Dear Sir,
I read your papers titled: " Preserving Privacy in Social Networks Against Neighborhood Attacks" ;
Please, I work on anonymizing social networks and I want to ask you some questions:
1. you have used several terms: " noise, dummy and fake " vertex or/and edges, what is the difference between them? Do the vertices or edges added are real accounts created in the social network in the anonymization?
2. Please what is the translation in french of the sentence "aggregate network query", I don't find the documentation about it? Please send me any link about it, what is the difference with aggregate queries: “sum, count, avg, etc” used in database? I found the document « Privacy Risks and Countermeasures In Publishing and Mining Social Network Data” , they classify the queries into three types, do these types the aggregate network query that You're talking about?
3. You have chosen as utility measure “the aggregation queries”, is it possible to use structural Properties of the social graph in addition to aggregation queries, for example seek to preserve the property APL by adding noise nodes to the original graph in addition to adding links as your algorithm do ?

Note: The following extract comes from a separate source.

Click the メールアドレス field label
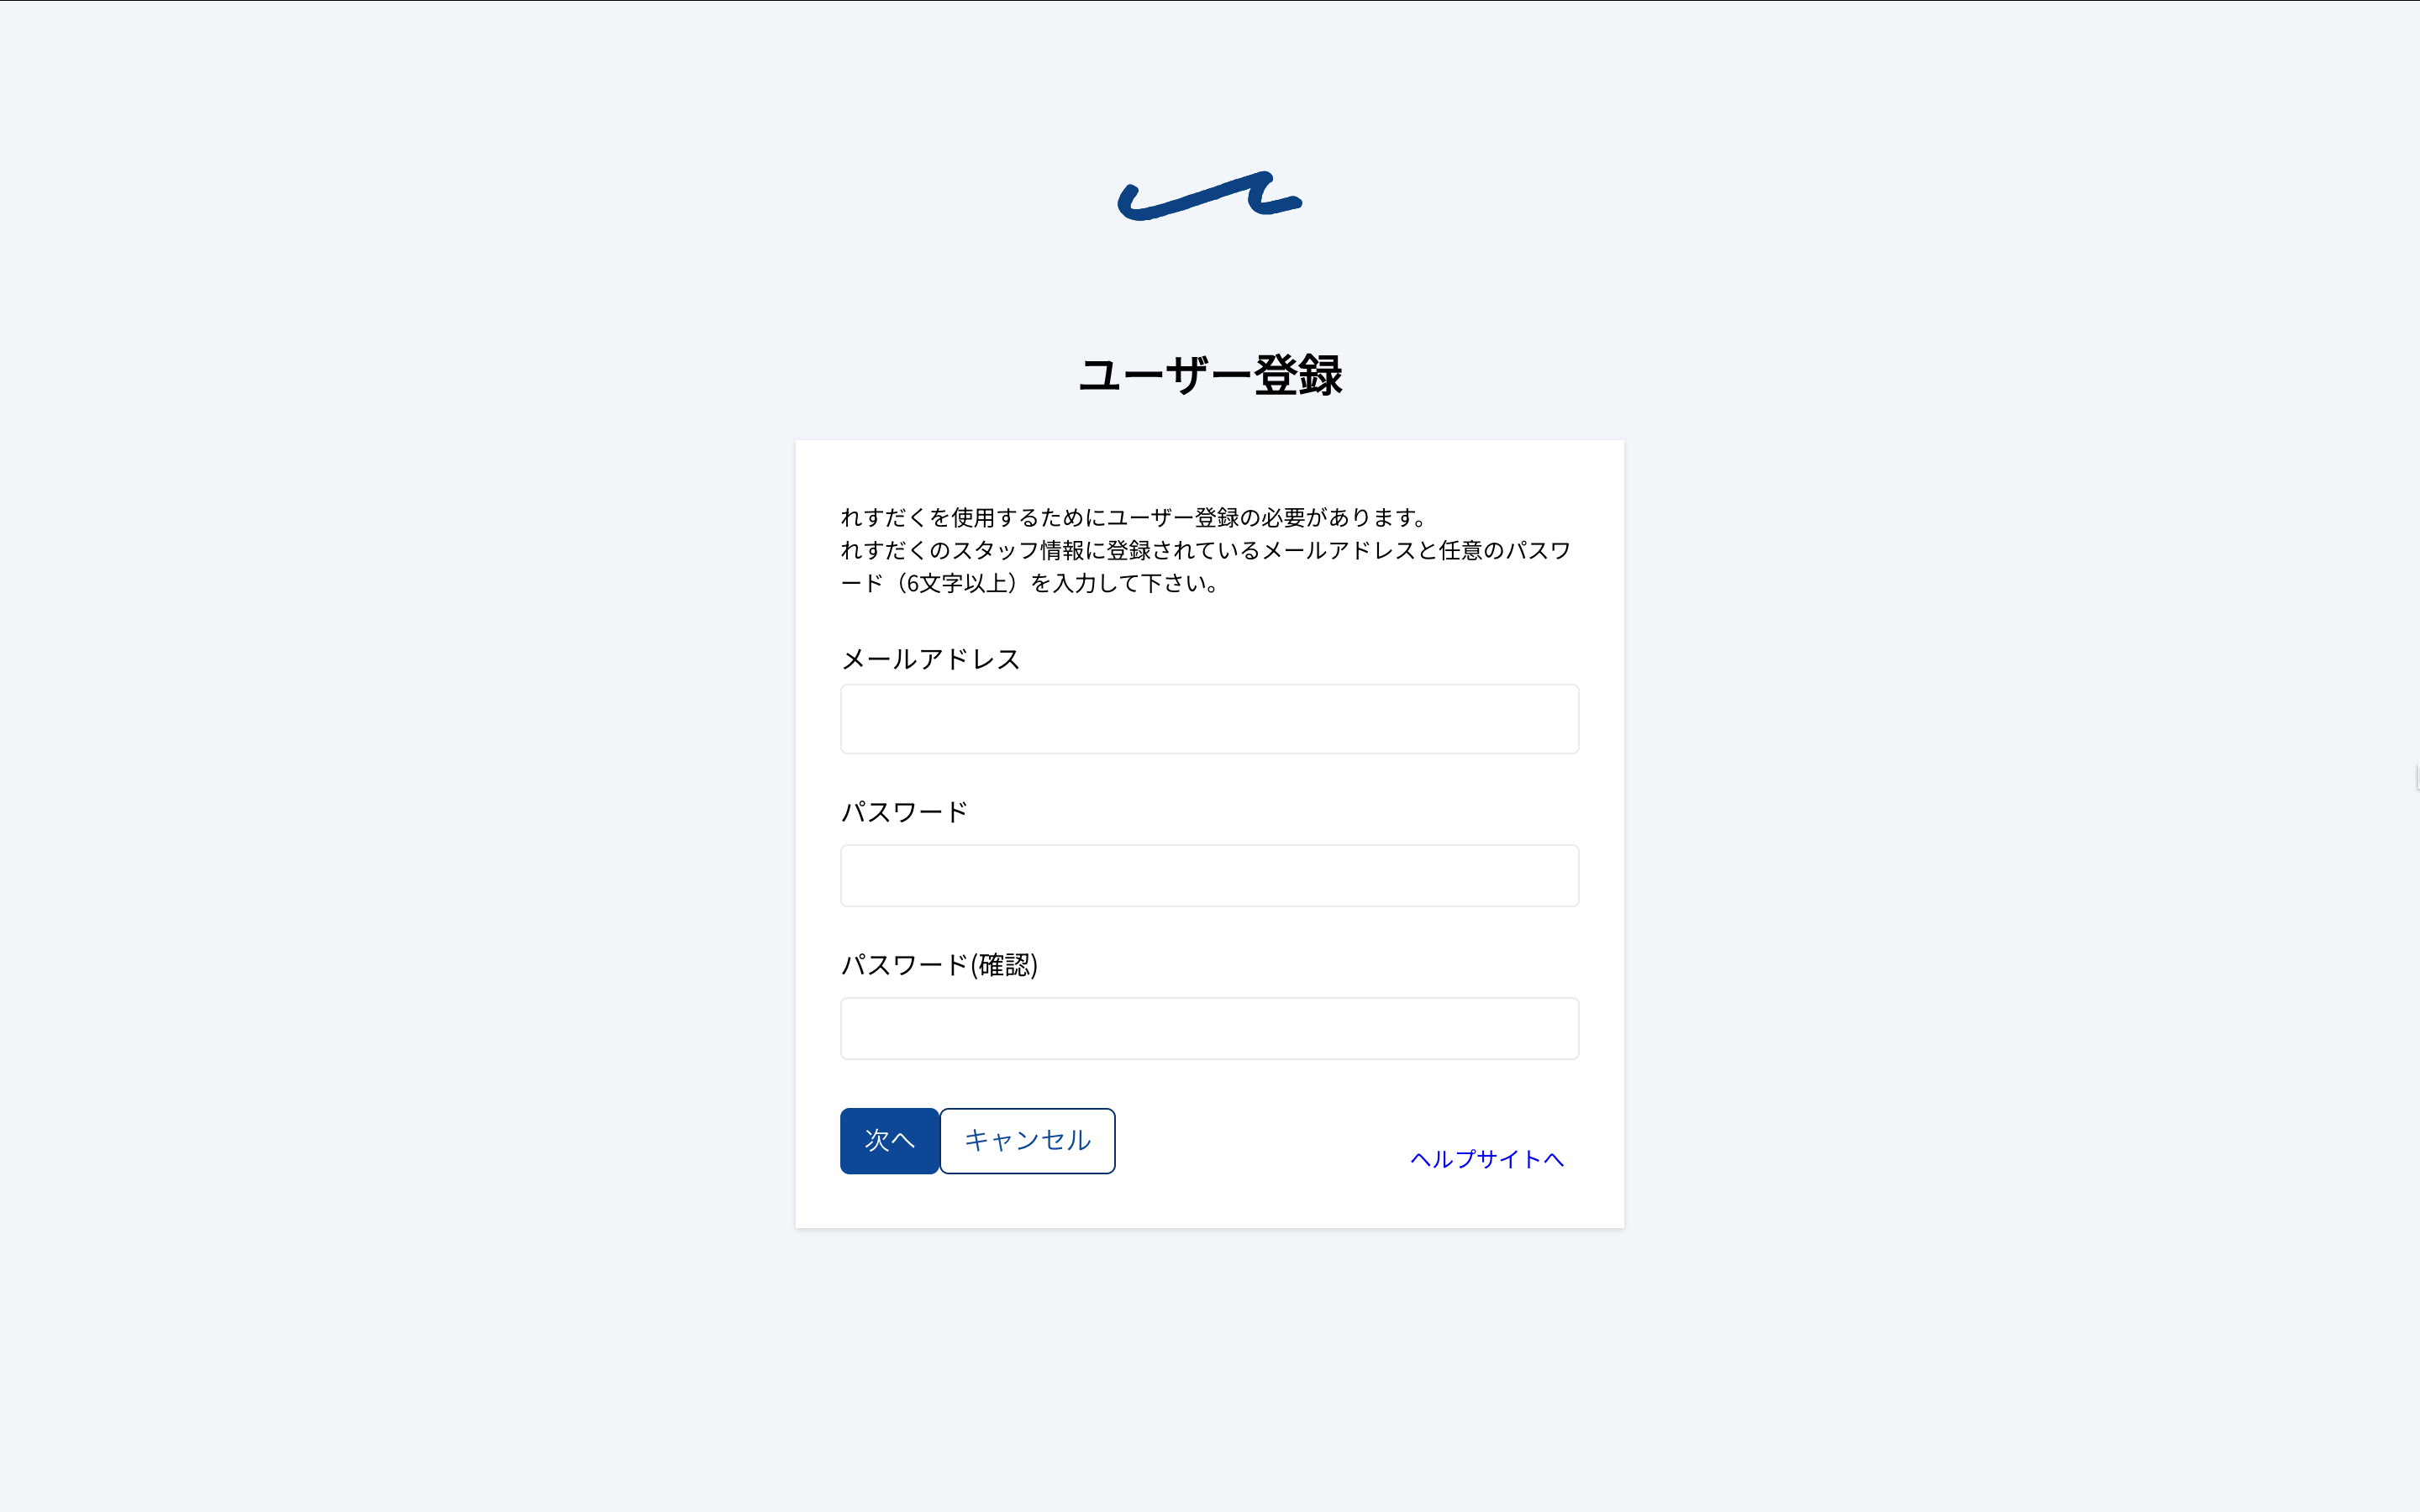coord(930,659)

4. When we must say that a vertex violates k-anonymity with respect to neighborhood attacks? Why when the value of k increases the percentage of vertices violating k-anonymity increases (according to what you've shown on Table 1 in the second paper)?
5. In your example of «Anonymizing two neighborhoods", please I want to have the original graph where you extracted the neighborhoods, and how you extracted the neighborhood components and DFS codes for each component? and please how we compare two neighborhood with different number of components? when we have two components with single vertex can we connect them ? if we make this we will have one component? can we do this? for example in the example of "Ada" and "Bob" you are connected between two components of the neighborhood of "Ada" which are single vertices?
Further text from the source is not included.